*YOUR INSTRUCTIONS:*
Only those lines from the one with "نظرات [tab] (1131, 371)" through the last line of the material belong in the answer, each repeated exactly.

*GIVEN RECORDS:*
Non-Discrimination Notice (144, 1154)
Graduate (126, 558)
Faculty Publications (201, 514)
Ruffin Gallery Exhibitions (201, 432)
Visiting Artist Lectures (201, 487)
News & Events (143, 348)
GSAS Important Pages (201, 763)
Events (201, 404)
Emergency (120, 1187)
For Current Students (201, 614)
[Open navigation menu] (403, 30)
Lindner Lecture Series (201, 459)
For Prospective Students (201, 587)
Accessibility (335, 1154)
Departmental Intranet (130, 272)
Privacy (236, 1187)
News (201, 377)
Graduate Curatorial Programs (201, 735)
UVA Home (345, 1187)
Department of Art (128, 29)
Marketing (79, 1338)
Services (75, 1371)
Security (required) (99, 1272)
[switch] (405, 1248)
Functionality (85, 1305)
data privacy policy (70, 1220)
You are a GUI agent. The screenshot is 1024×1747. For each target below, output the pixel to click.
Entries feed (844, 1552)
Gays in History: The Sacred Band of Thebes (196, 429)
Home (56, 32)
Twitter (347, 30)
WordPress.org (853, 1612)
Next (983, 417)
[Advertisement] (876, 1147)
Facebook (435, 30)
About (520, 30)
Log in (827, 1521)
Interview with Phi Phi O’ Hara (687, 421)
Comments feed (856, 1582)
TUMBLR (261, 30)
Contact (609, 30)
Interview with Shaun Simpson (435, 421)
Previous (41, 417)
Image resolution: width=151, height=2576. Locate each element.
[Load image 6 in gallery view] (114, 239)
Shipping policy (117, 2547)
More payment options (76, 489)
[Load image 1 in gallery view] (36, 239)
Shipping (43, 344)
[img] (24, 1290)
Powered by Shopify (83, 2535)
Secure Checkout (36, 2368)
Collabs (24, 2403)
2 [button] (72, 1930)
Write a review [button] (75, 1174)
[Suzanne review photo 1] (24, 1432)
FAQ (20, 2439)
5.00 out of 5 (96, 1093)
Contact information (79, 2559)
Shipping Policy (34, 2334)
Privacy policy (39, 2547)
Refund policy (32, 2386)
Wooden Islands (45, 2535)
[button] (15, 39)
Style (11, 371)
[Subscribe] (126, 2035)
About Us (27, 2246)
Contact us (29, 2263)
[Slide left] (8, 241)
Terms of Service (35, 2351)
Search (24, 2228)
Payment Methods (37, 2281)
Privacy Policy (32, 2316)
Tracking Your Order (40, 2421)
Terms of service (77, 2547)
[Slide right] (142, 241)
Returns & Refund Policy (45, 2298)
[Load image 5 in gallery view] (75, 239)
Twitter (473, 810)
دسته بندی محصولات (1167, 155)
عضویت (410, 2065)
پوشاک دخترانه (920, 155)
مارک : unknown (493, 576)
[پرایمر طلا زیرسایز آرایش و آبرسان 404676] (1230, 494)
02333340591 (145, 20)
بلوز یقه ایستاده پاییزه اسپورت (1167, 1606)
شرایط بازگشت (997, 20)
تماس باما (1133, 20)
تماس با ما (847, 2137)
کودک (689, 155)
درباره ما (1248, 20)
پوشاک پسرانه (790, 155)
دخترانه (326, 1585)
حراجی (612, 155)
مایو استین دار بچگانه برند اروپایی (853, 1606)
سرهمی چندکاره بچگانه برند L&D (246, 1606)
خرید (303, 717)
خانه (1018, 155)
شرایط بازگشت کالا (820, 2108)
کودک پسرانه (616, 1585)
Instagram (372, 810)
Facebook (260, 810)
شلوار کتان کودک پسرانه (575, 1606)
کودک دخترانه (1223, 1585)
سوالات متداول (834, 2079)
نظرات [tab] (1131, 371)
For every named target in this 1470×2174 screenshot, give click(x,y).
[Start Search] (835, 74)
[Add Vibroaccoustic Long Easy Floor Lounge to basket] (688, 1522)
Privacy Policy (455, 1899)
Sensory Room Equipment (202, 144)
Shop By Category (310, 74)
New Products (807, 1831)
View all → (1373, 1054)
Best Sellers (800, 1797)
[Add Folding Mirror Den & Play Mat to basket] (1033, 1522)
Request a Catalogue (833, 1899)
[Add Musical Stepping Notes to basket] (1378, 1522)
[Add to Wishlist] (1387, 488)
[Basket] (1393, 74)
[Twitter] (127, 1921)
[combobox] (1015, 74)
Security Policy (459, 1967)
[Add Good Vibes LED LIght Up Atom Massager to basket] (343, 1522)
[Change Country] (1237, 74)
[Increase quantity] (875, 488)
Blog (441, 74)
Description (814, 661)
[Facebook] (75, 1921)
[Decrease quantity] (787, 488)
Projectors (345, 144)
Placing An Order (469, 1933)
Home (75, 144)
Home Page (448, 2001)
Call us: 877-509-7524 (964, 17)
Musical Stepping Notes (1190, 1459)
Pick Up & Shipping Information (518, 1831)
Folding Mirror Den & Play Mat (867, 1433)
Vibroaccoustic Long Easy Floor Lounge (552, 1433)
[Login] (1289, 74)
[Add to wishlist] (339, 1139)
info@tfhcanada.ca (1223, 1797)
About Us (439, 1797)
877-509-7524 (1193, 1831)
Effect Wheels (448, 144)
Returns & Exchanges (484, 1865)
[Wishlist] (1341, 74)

*SOLUTION FOR THIS PROBLEM:*
نظرات [tab] (1131, 371)
For every named target in this 1470×2174 screenshot, give click(x,y).
[Start Search] (835, 74)
[Add Vibroaccoustic Long Easy Floor Lounge to basket] (688, 1522)
Privacy Policy (455, 1899)
Sensory Room Equipment (202, 144)
Shop By Category (310, 74)
New Products (807, 1831)
View all → (1373, 1054)
Best Sellers (800, 1797)
[Add Folding Mirror Den & Play Mat to basket] (1033, 1522)
Request a Catalogue (833, 1899)
[Add Musical Stepping Notes to basket] (1378, 1522)
[Add to Wishlist] (1387, 488)
[Basket] (1393, 74)
[Twitter] (127, 1921)
[combobox] (1015, 74)
Security Policy (459, 1967)
[Add Good Vibes LED LIght Up Atom Massager to basket] (343, 1522)
[Change Country] (1237, 74)
[Increase quantity] (875, 488)
Blog (441, 74)
Description (814, 661)
[Facebook] (75, 1921)
[Decrease quantity] (787, 488)
Projectors (345, 144)
Placing An Order (469, 1933)
Home (75, 144)
Home Page (448, 2001)
Call us: 877-509-7524 (964, 17)
Musical Stepping Notes (1190, 1459)
Pick Up & Shipping Information (518, 1831)
Folding Mirror Den & Play Mat (867, 1433)
Vibroaccoustic Long Easy Floor Lounge (552, 1433)
[Login] (1289, 74)
[Add to wishlist] (339, 1139)
info@tfhcanada.ca (1223, 1797)
About Us (439, 1797)
877-509-7524 (1193, 1831)
Effect Wheels (448, 144)
Returns & Exchanges (484, 1865)
[Wishlist] (1341, 74)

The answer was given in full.